Who failed at overseeing Wells Fargo?
“Two million phony accounts. Break them up!” demanded California Democrat Brad Sherman in reference to Wells Fargo’s deceptive banking practices. He was putting the demand to Federal Reserve Chair Janet Yellen at a House Financial Services Committee hearing today.
Her response: “We will hold the largest [financial] organizations to exceptionally high standards of risk management, internal controls and consumer protection.”
Normally, a company’s board of directors has charge of monitoring workplace culture, incentives, compensation and assessing risk generally, said Patricia McCoy, law professor at Boston College. “But they didn’t do that,” she said. The LA Times began reporting on the Wells story in 2013, so the board, at the very latest, found out about the problems then. “What were they doing?” asked McCoy. “The compensation incentives that were the high-octane fuel for the illegal account openings remained in place. The cross-selling strategies remained in place.”
Regulators also bear some responsibility, said Anat Admati, professor at Stanford’s graduate school of business. There are laws in place related to “tying” — selling one thing and forcing a customer to buy something else. That’s a bit like what Wells Fargo did. “The Fed is in charge of implementing, of writing rules about that and the Fed has just not done that,” Admati said.

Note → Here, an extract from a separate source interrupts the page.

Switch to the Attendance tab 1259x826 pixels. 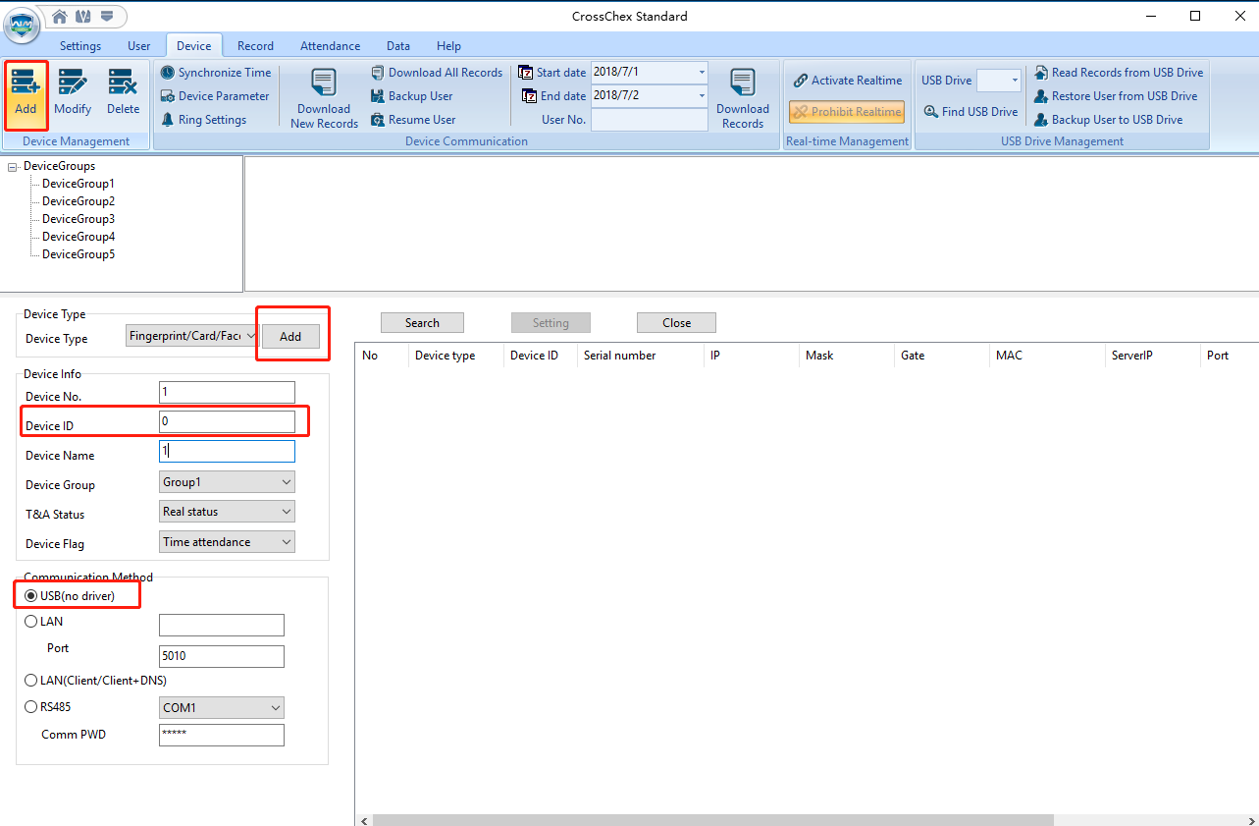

The Consumer Financial Protection Bureau eventually did extract a record settlement from Wells Fargo, which Joshua Rosner, a partner at regulatory consulting firm Graham Fisher and Co., called “a little long and a little late coming.”
Regulators generally, not just the Fed, should have been able to pick up on the Wells problems sooner, he argued. “These systemically important financial institutions are just too big to be effectively regulated and monitored.”
Even, for Wells Fargo apparently, by its own board.